The headline result is doubling merge PRs per R&D head over nine months, measured from nine months before spring 2026 to spring 2026. This metric includes all R&D roles, not just software engineers, and the organization has been hiring during this period, so the raw number of PRs is dramatically higher than just 2x. The chart shows a clear inflection point around December 2025, coinciding with the release of Claude Opus 4.6 and the Christmas break where many engineers experimented extensively with AI coding tools.
Beyond throughput, they’re seeing improved code quality from independent Stanford research analysis, decreased time from first code to feature announcement, and increased volume of shipped features. They’re running experiments like how far one person can get building what would normally be a whole product area.
The raw number of active skills in production is in the hundreds and growing daily. The most popular skills are fundamental building blocks like PR creation, admin access, CI interaction, and logging access. Usage is widespread across the organization, with the percentile distribution tool showing most people are actively engaged.
Cultural indicators are strong. Brian describes excitement, velocity, varied work, and fun. People wake up excited about what they can accomplish. The variety of work has increased because people can tackle things that would have required weeks of coordination and specialized expertise.
The case study is refreshingly honest about challenges. The demo of installing Intercom via CLI agent didn’t complete successfully in the recorded session, showing that these workflows aren’t yet perfectly reliable. Brian’s reflection is that the cost was just five minutes and some tokens, so rapid iteration is feasible.
Model behavior can be frustrating. Brian mentions occasionally giving Claude smiley or frowny face feedback, and his session analysis flagged ineffective interaction patterns when he was repeatedly trying to force a specific approach.

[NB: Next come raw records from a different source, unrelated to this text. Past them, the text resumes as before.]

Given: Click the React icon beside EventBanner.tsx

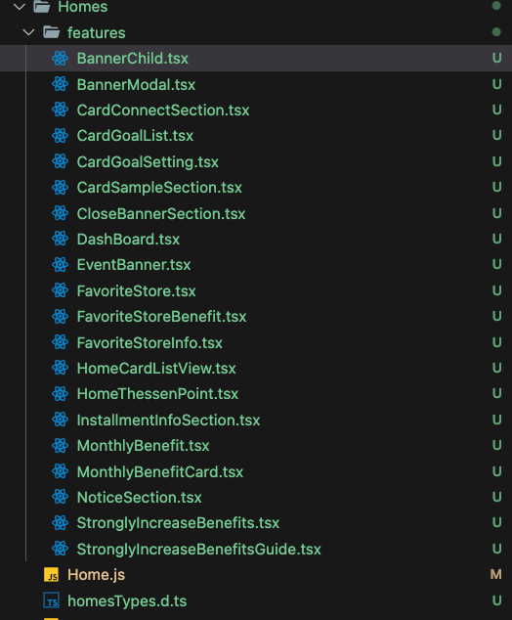Looking at the screenshot, I should [x=60, y=265].
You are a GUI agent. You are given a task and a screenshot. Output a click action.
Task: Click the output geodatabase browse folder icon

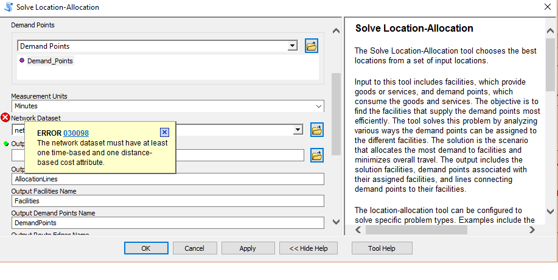click(316, 155)
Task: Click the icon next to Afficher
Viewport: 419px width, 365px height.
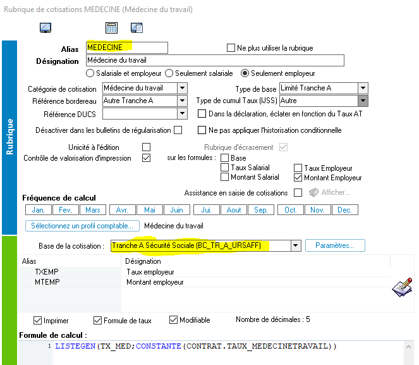Action: point(314,192)
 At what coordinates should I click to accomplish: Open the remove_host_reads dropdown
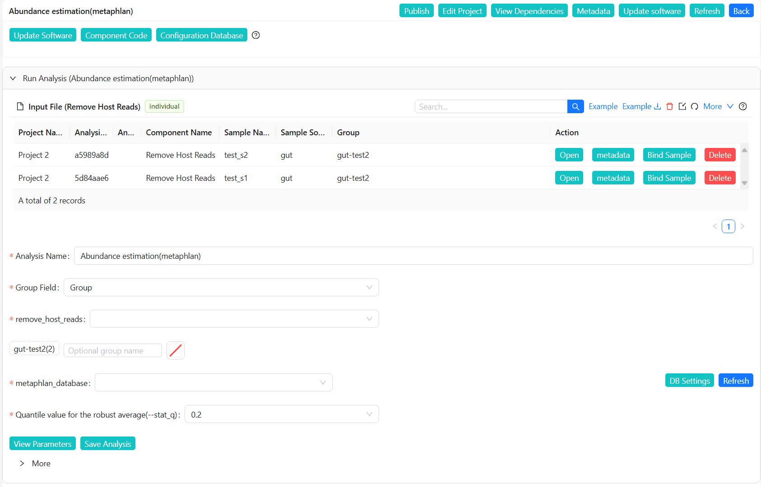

Cost is a real constraint that not every organization can ignore. Intercom’s ability to treat it as an investment and optimize later is a position of relative strength.
Code review has become the bottleneck after CI was fixed, suggesting new organizational challenges emerge even when old ones are solved.
The session analysis tools show people are at different adoption levels, and new hires may not have seen systems like this before, requiring ongoing enablement and support.
This case study demonstrates several important LLMOps principles. First, treating internal tools as products with proper instrumentation, quality standards, and user support is critical at scale. Second, enforcement mechanisms like hooks are sometimes necessary to maintain quality when relying on AI agents. Third, evaluation using LLM judges and independent research can provide confidence that quality isn’t degrading. Fourth, organizational permission and high-trust culture enable rapid experimentation. Fifth, cost considerations exist but may be worth deferring during high-learning phases.
The case also shows the value of building on strong foundations. Intercom’s mature CI/CD, testing practices, and software delivery discipline became amplified advantages rather than obstacles. Their Rails monolith, despite being older than the company, is well-maintained and provides good context for LLMs.
Finally, the agent-first philosophy represents a significant shift in how work is conceived. Rather than agents as assistants to human-centric workflows, the vision is workflows designed for agents with humans in elevated roles. This has implications for tool design, API design, and product strategy across the industry.